Lebih dari lima ribu peserta berkumpul dalam aksi bersih sampah yang digelar Pemerintah Kabupaten Bangli. Aparatur pemerintah, pelajar, tenaga kesehatan, hingga masyarakat desa berjalan bersama menyusuri tepian danau. Aktivitas yang terlihat sederhana ini sering kali menyimpan makna yang lebih luas, yaitu kesadaran bahwa menjaga alam tidak pernah menjadi tugas satu kelompok saja.
Kegiatan tersebut dipimpin langsung oleh Bupati Bangli bersama Wakil Bupati Bangli dan dihadiri unsur Forkopimda. Sejak pagi peserta telah dibagi ke beberapa titik di sekitar danau seperti Jaba Pura Ulun Danu Songan, Pura Jati, Dermaga Kedisan, serta Desa Trunyan. Di setiap lokasi terlihat kelompok warga memungut sampah plastik, sisa aktivitas wisata, hingga material yang terbawa aliran air.
Sekretaris Daerah Kabupaten Bangli, Bagus Riana Putra, menyampaikan bahwa kegiatan ini merupakan bagian dari upaya menjaga kelestarian kawasan danau yang memiliki peran penting bagi kehidupan masyarakat Bali.

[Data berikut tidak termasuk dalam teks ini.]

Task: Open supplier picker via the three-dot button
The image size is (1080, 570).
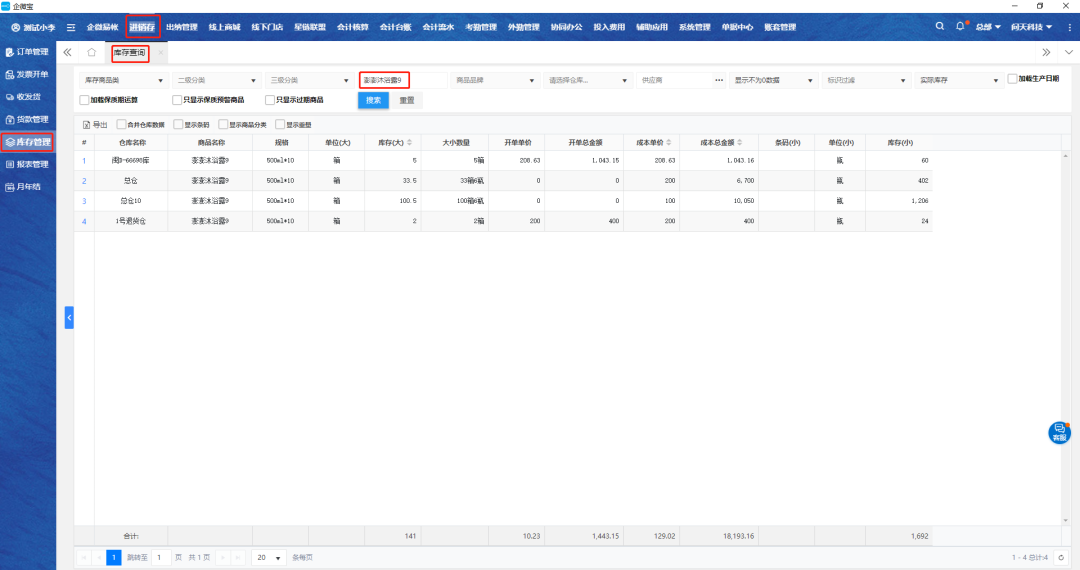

“Kita semua memahami bahwa Danau Batur adalah sumber air yang sangat penting bagi Bali. Lingkungan yang bersih membantu menjaga kualitas air dan memastikan danau ini tetap memberi manfaat bagi masyarakat,” ujarnya.
Yang menarik dari kegiatan ini adalah komposisi pesertanya. Ada aparatur pemerintah daerah, pegawai instansi vertikal, unsur BUMN dan BUMD, perangkat desa, serta ratusan siswa dari berbagai sekolah. Kehadiran pelajar sering kali memberi warna tersendiri. Banyak di antara mereka terlihat antusias memungut sampah sambil mendengarkan penjelasan tentang pentingnya menjaga ekosistem danau.
“Kesadaran menjaga lingkungan perlu ditanamkan sejak dini. Ketika anak anak ikut terlibat langsung, mereka akan lebih memahami bahwa alam ini perlu dirawat bersama,” kata Bagus Riana Putra.
Aksi bersih sampah ini juga dirangkaikan dengan sejumlah kegiatan lain yang berkaitan dengan pelestarian lingkungan. Di antaranya penebaran sekitar sepuluh ribu benih ikan nila serta penuangan eco enzyme ke perairan danau. Kegiatan spiritual juga turut dilaksanakan melalui rangkaian Makerti Ayuning Danu menjelang perayaan Hari Raya Nyepi.
Dalam banyak tradisi Bali, hubungan antara manusia dan alam sering kali dipahami sebagai satu kesatuan. Tradisi ini terasa hadir dalam kegiatan tersebut. Pembersihan kawasan danau berjalan berdampingan dengan ritual adat yang memuliakan alam.
“Danau Batur bukan hanya sumber air, tetapi juga bagian dari kehidupan budaya dan spiritual masyarakat. Karena itu kelestariannya harus dijaga bersama,” ujar Bupati Bangli.
Menjelang siang, tumpukan karung sampah mulai terlihat di beberapa titik pengumpulan. Aktivitas warga perlahan melambat, namun suasana kebersamaan masih terasa kuat di sepanjang tepian Danau Batur.
Sering kali perubahan besar di lingkungan justru dimulai dari kegiatan sederhana seperti ini. Ketika ribuan orang berkumpul dengan kesadaran yang sama, pesan yang muncul menjadi jelas. Danau yang terjaga memberi kehidupan bagi banyak wilayah di Bali. Pada akhirnya, menjaga danau berarti menjaga masa depan bersama, sejalan dengan semangat kawasan Batur UNESCO Global Geopark yang memuliakan bumi untuk kesejahteraan masyarakat.(JpBali).